### [Given records]
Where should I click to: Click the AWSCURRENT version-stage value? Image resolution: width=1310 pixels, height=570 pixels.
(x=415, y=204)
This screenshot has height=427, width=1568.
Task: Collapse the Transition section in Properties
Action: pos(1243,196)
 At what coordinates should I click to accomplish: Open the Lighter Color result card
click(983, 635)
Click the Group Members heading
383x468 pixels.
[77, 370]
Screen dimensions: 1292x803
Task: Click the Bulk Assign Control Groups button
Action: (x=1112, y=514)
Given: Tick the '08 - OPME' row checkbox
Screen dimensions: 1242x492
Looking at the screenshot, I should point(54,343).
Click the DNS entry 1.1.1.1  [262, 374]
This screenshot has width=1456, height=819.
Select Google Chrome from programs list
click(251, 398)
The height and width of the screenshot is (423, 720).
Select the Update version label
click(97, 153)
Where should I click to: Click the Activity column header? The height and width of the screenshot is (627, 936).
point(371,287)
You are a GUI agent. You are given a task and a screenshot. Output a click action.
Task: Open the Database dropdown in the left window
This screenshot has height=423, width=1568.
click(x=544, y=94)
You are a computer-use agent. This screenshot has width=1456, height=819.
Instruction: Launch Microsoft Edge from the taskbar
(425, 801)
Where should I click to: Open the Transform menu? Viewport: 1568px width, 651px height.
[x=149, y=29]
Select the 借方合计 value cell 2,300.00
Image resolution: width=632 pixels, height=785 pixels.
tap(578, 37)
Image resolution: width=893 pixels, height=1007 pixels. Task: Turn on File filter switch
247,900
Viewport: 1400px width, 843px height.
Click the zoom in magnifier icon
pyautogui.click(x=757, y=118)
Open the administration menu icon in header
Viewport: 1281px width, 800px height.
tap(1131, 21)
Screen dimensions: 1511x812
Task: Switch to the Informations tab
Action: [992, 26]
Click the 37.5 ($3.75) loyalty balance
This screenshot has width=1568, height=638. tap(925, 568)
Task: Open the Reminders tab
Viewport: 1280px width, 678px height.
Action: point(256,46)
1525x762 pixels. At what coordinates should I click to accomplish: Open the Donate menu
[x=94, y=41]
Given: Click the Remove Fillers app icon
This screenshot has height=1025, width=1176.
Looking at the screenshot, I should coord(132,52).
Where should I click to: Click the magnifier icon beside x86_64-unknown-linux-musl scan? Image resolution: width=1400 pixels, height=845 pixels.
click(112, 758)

### [Problem requirements]
Search the material above for lines containing the string "agent", then pull them out.

### [Answer to this problem]
You are a GUI agent. You are given a task and a screenshot. Output a click action.
You are a computer-use agent. This screenshot has width=1456, height=819.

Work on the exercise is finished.